Authors :
Presenting Author: Ravinderjit Singh, MD, PhD – Icahn School of Medicine at Mount Sinai
Madeline Fields, MD – Department of Neurology, Icahn School of Medicine at Mount Sinai
Benjamin Kummer, MD – Icahn School of Medicine at Mount Sinai
Rationale:
There is currently no systematic method to distinguish individuals with well-controlled epilepsy (WCe) from those with multi-drug resistant epilepsy (MDRe) based on EEG features. Typically, MDRe is identified only after multiple failed trials of antiepileptic drugs (AEDs), delaying access to advanced therapies such as vagus nerve stimulation (VNS), responsive neurostimulation (RNS), resective surgery, and AEDs reserved for MDRe. Earlier identification of MDRe could improve clinical outcomes by expediting appropriate interventions. We conducted a pilot study to evaluate whether EEG-derived features could distinguish individuals with no Epilepsy (NE), with WCe, and with MDRe.Methods:
Since 2008, Mount Sinai has collected over 240,000 EEG records from more than 80,000 unique patients. The Mount Sinai Data Warehouse (MSDW) enables targeted queries to identify specific patient populations. We aim to leverage this resource to identify thousands of individuals with well-controlled epilepsy (WCe), multi-drug resistant epilepsy (MDRe), and no epilepsy (NE). WCe is defined as seizure control on one or no antiepileptic drugs (AEDs). MDRe refers to patients who have failed adequate trials of two AEDs, whether as monotherapy or in combination.

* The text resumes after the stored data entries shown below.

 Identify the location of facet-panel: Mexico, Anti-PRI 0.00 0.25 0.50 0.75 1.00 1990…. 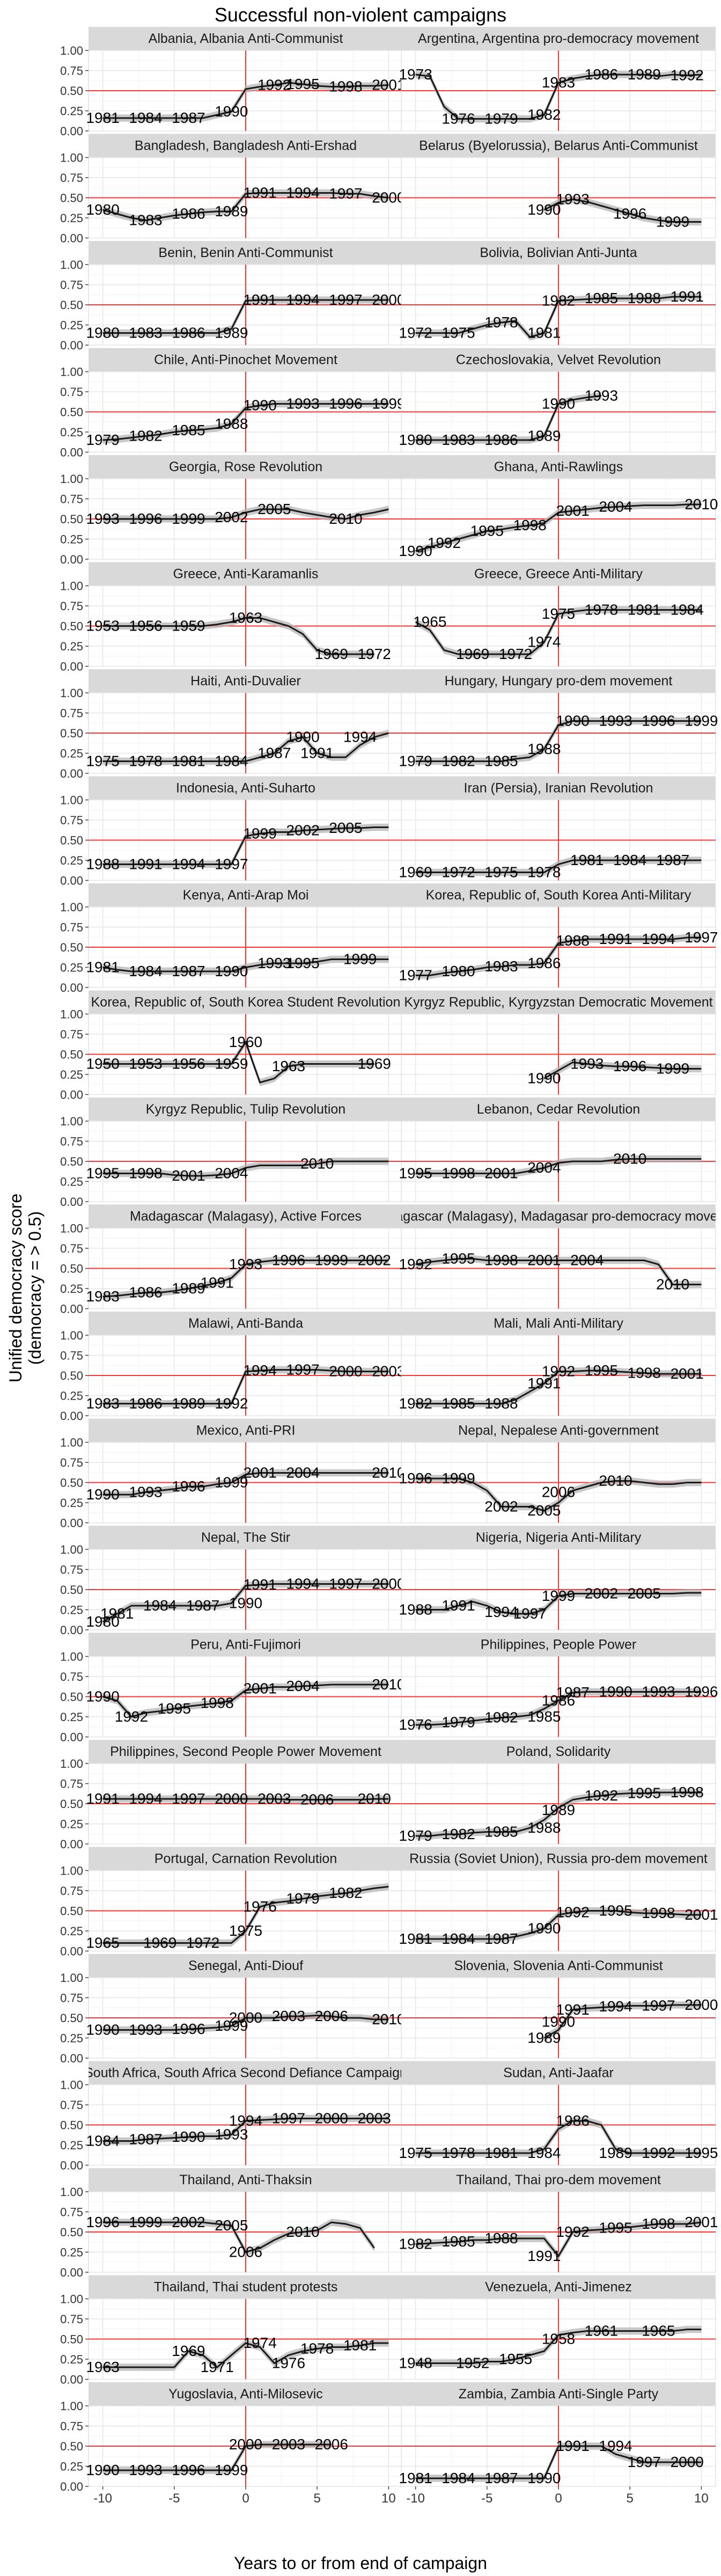
(233, 1474).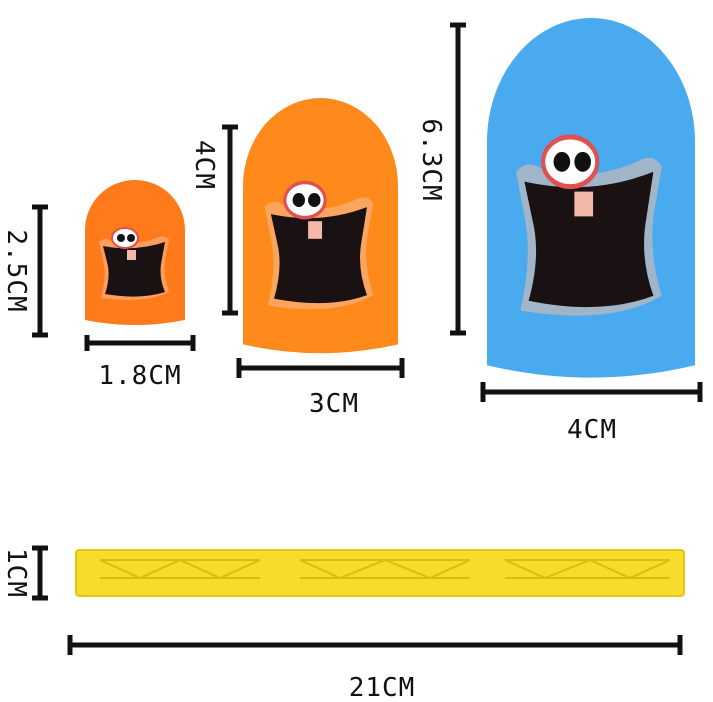  Describe the element at coordinates (334, 404) in the screenshot. I see `medium-width-label: 3CM` at that location.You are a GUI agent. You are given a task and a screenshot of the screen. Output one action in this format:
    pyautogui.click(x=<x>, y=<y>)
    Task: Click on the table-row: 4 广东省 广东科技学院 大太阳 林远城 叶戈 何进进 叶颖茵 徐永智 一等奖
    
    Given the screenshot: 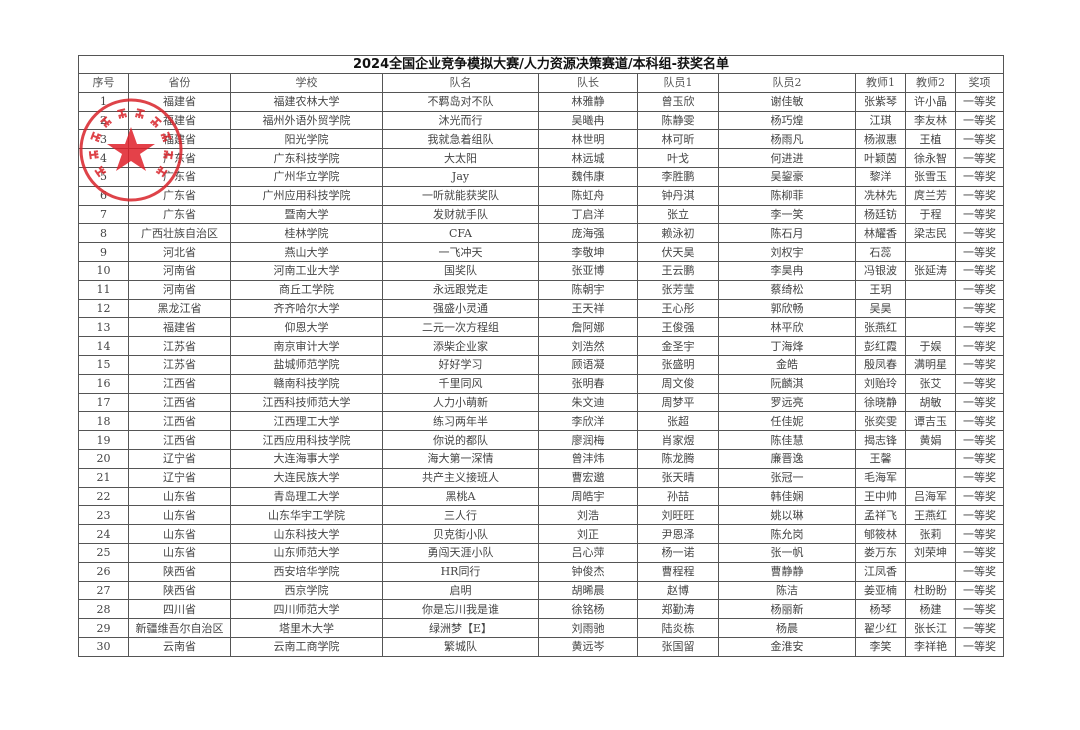 What is the action you would take?
    pyautogui.click(x=541, y=158)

For a pilot analysis, we manually identified 10 individuals with NE, 10 with WCe, and 11 with MDRe. WCe and MDRe cases were sourced from MSDW; non-epileptic controls were drawn from open-source datasets. EEG data were preprocessed using a custom artifact rejection pipeline. We extracted features capturing asymmetry in canonical frequency band power across electrodes. Principal component analysis (PCA) reduced the feature space to two dimensions, and a one-vs-rest support vector machine (SVM) classifier was used to assign each sample to one of the three groups.
Results:
The classification approach achieved an overall accuracy of 81% across 31 participants. Sensitivity, specificity, and positive predictive value (PPV) for each group are summarized in the table below. A visualization of the feature space and support vector machine (SVM) classification boundaries is provided in the accompanying figure.
| Group |
Sensitivity (%) |
Specificity (%) |
PPV (%) |
| No Epilepsy |
100 |
90.5 |
83 |
| WCe |
70 |
90.5 |
78 |
| MDRe |
73 |
90 |
80 |
Conclusions:
Early results are promising but the analysis needs to be grown to a larger dataset. If a high performance is maintained on a larger dataset, EEG features that could modify clinical practice could be developed. These features can be impactful in the initial diagnosis of epilepsy and in identifying individuals with MDRe earlier in the disease course. We plan to utilize Mount Sinai’s large dataset to grow our sample size and report updated results at AES.
Funding:
This work was supported in part through the Mount Sinai Data Warehouse (MSDW) resources and staff expertise provided by Scientific Computing and Data at the Icahn School of Medicine at Mount Sinai.